══ Excerpted data

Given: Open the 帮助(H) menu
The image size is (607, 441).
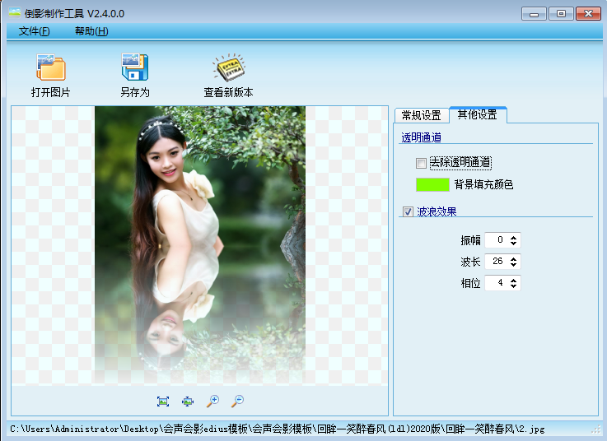Looking at the screenshot, I should (x=91, y=31).
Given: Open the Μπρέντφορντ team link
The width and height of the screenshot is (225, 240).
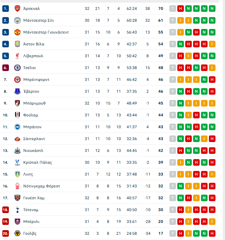Looking at the screenshot, I should pyautogui.click(x=36, y=80).
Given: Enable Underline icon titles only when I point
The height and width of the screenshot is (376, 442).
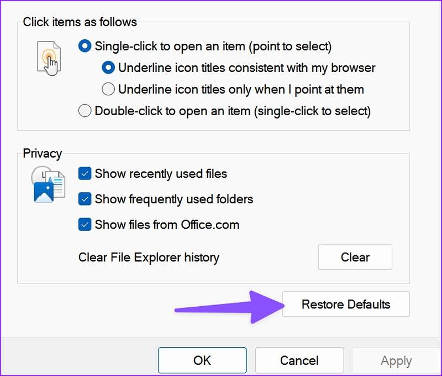Looking at the screenshot, I should (x=108, y=89).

════

The task – Copy word for word everything from the line containing "Given: Open the Μπρέντφορντ team link" down to the end of the data, including both ends. Leave the pictures out of the answer.

The solution –
Given: Open the Μπρέντφορντ team link
The width and height of the screenshot is (225, 240).
Looking at the screenshot, I should pyautogui.click(x=36, y=80).
Given: Enable Underline icon titles only when I point
The height and width of the screenshot is (376, 442).
Looking at the screenshot, I should (x=108, y=89).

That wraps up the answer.